Bond Guru: Nationalize Fannie, Freddie

The headquarters of government housing corporation Fannie Mae.


When Bill Gross, who leads the planet’s biggest bond fund, Pacific Investment Management Co. (PIMCO), has something to say, people in finance listen up. And you can bet that the major players in the housing industry were listening closely today during Gross’ remarks at the Treasury Department’s “Future of Housing Finance” conference. On the subject how to fix the financial system backing the mortgage markets, including the fate of government housing giants Fannie Mae and Freddie Mac, Gross was unequivocal: There should be “full nationalization” of housing finance, he said today. “Government is part of our future. We need a government balance sheet. To suggest that the private market come back in is simply impractical. It won’t work.”

Gross’ opinion was, not surprisingly, at odds with some of his fellow speakers at the Treasury conference. More conservative experts advocated getting government out of housing finance altogether, and abolishing Fannie and Freddie, which, combined with Ginnie Mae, currently backstop nearly 90 percent of the mortgages issued in the first half of 2010. With that in mind, you’ve got to question the privatization hawks here: After all, won’t eliminating Fannie and Freddie and leaving the private market to do the job kill the mortgage market?
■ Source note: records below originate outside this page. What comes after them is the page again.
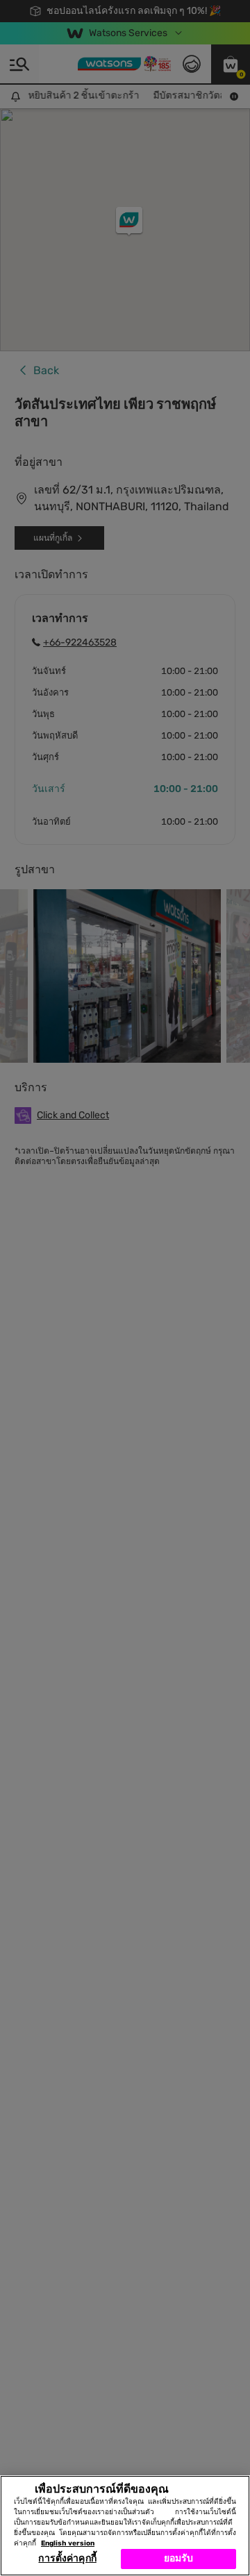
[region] (125, 2525)
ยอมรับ (179, 2558)
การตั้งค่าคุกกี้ (67, 2558)
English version (67, 2543)
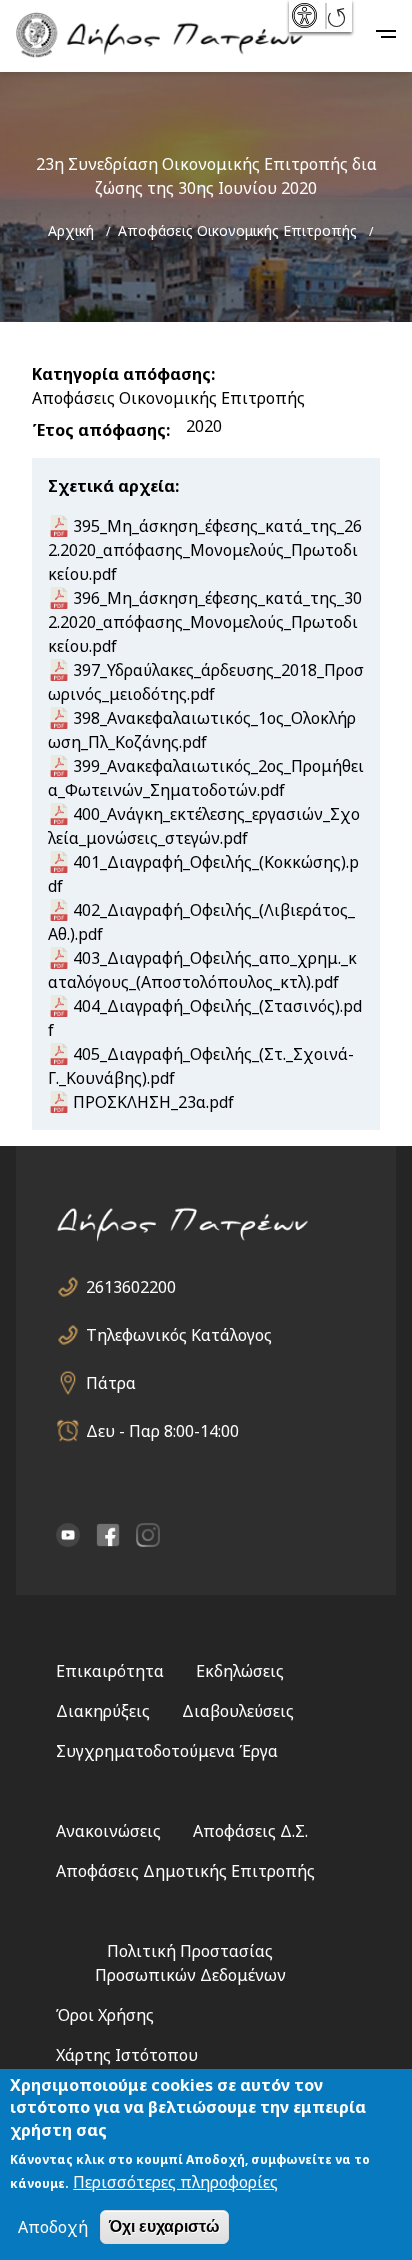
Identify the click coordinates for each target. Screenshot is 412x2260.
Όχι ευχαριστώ (164, 2226)
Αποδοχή (53, 2227)
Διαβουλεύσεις (238, 1711)
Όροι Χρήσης (105, 2015)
More moderate voices at today’s event included Treasury Secretary Tim Geithner and Department of Housing and Urban Development Secretary Shaun Donovan. Both secretaries reassured investors and the public that government would continue to support the housing markets—but not indefinitely. “The government’s footprint in the housing market needs to be smaller than it is today, where FHA and the GSEs collectively guarantee more than 90 percent of all mortgages,” Donovan said. Geithner added that fixing housing finance isn’t a matter of nationalization or privatization, but determining “how much” of a role the government should play in the future.

As to that question, today’s event hasn’t offered too many answers. And with Treasury not issuing definite recommendations on what to do with Fannie and Freddie and housing finance as a whole until January, it looks like we’ll have to settle with generalizations, some wildly divergent opinions, and more partisan bickering for a bit longer.